According to Hettrick, pundits prone to making “superficial assessments”  would have undoubtedly dismissed sound and color as “passing” fads.

“It’s as if once a new technology is introduced, every film using that technology must be a major hit or the technology will be blamed rather than the movie.

“That’s as ludicrous as pinning the disappointing performance of ‘Charlie St. Cloud’ on the fact that it was filmed in traditional 2D instead of 3D. [Clearly], the truth is too nuanced or not sexy enough for quick-hit pundits looking for a headline, a quote, and a booking on a TV program.”

Hettrick explained that the 3D slowdown can be attributed to a number of factors, including a limited number of 3D screens which becomes a “critical issue” when multiple 3D movies are released simultaneously.
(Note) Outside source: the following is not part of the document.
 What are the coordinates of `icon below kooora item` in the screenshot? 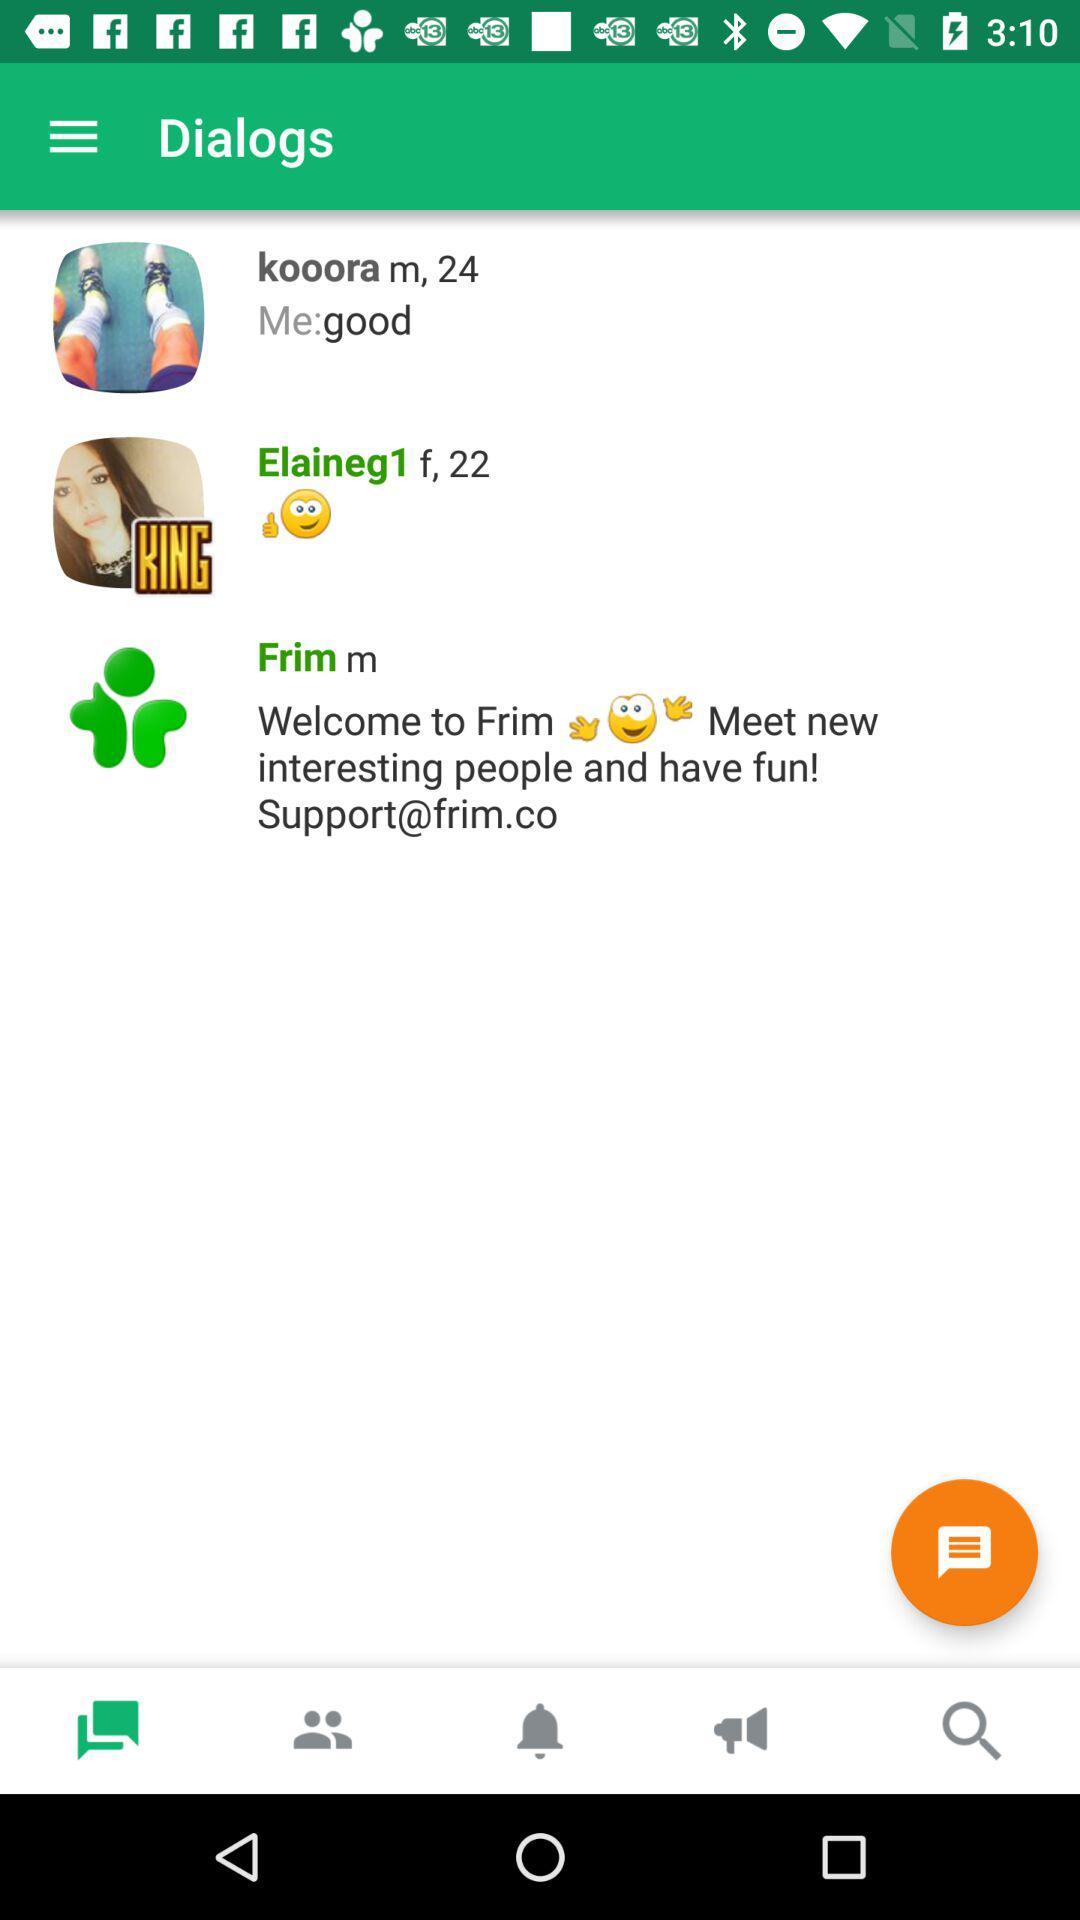 It's located at (658, 318).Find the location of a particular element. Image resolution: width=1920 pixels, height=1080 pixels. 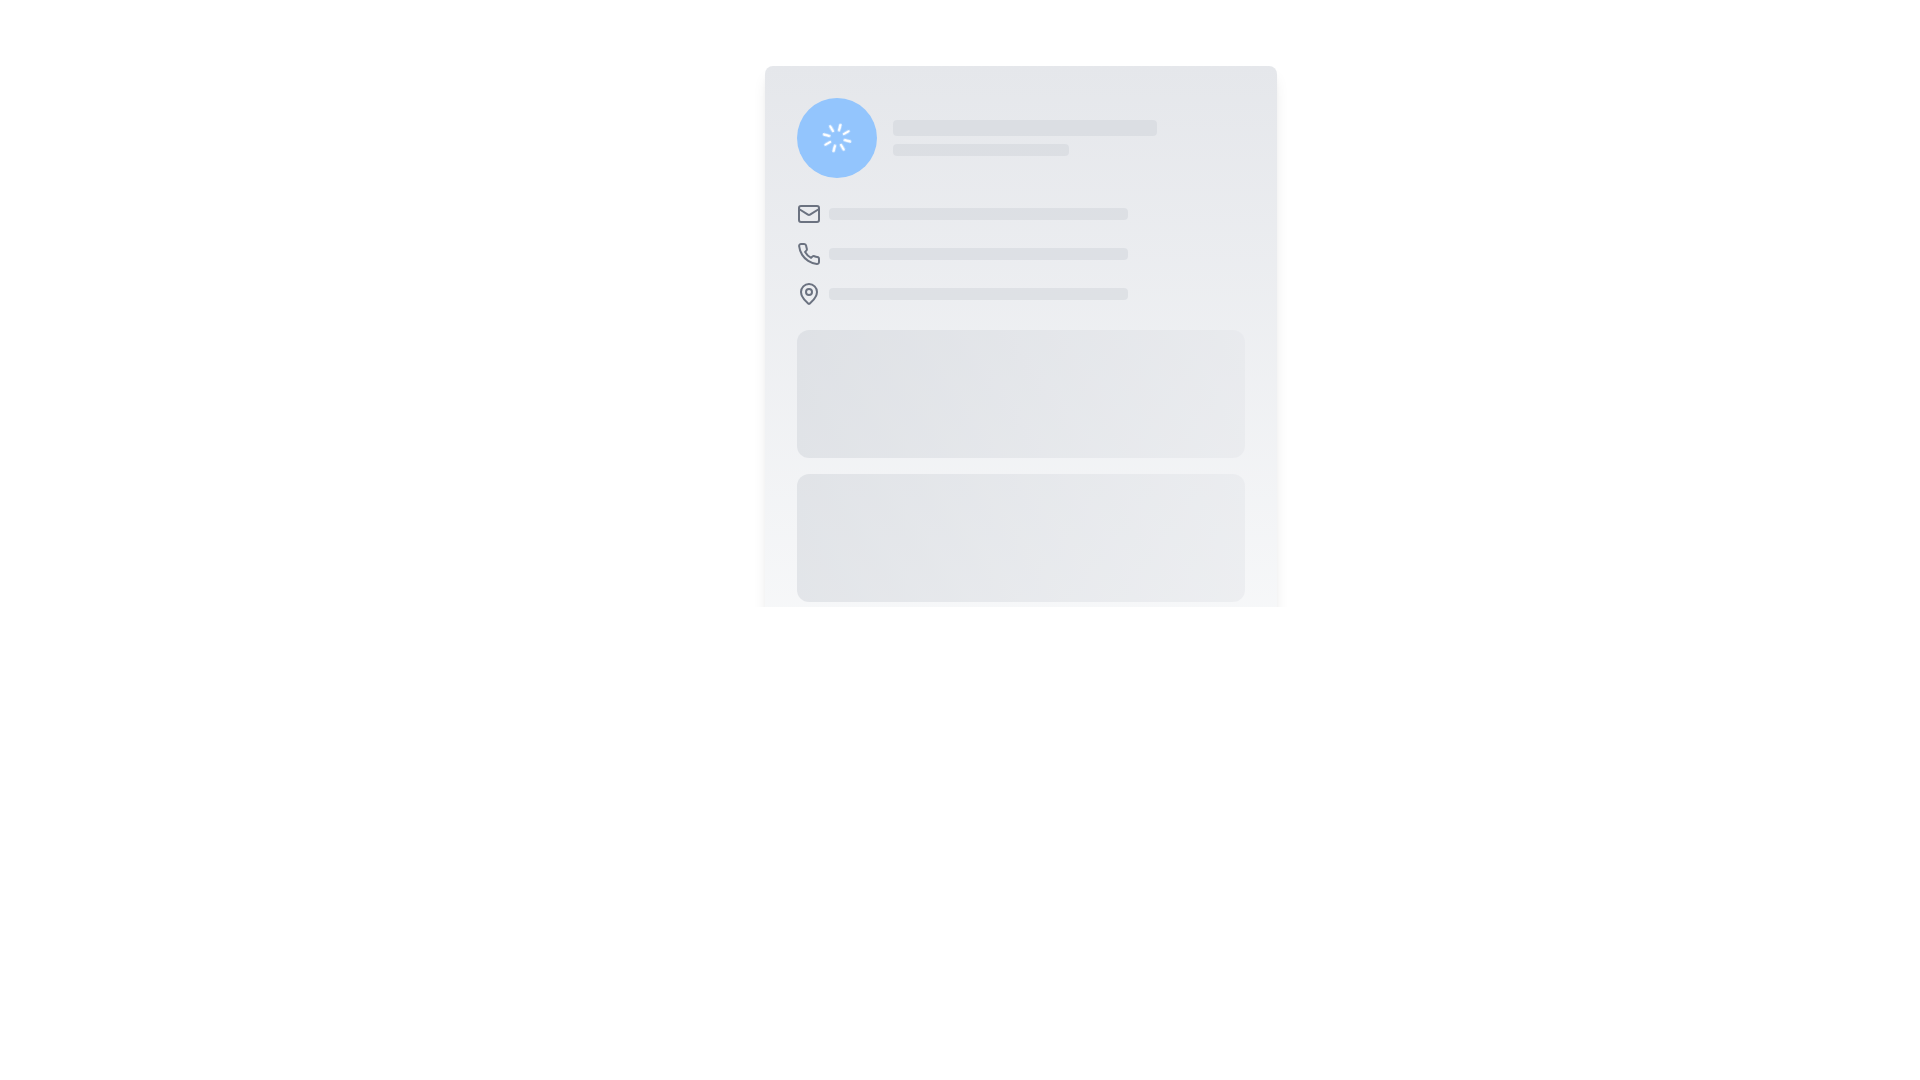

SVG rectangle element that forms the body of the mail envelope icon for debugging purposes is located at coordinates (808, 213).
“Do the math: the fewer available 3D theaters, the smaller the percentage of your overall gross. The bottom line is that 3D has already become mainstream to the point that people are continuing to show that they will pay a premium price to see quality 3D.

“And I have no doubt that the 3D percentage for upcoming films such as ‘Harry Potter and the Deathly Hallows Part 1’ and ‘Tron: Legacy’ will be back up near two-thirds or more.”

However, Hettrick conceded that most moviegoers would not pay extra to see poor quality 3D films.

“They won’t go see a movie they wouldn’t otherwise see just because it’s in 3D; and they won’t wait to see a movie in 3D if it is not available in 3D when they want to see it but it is showing in 2D.

“And none of that has anything to do with the consumer losing interest in 3D technology. Just the opposite; it means that a 3D movie is being judged by the same standards as any other movie. And that’s how it should be.”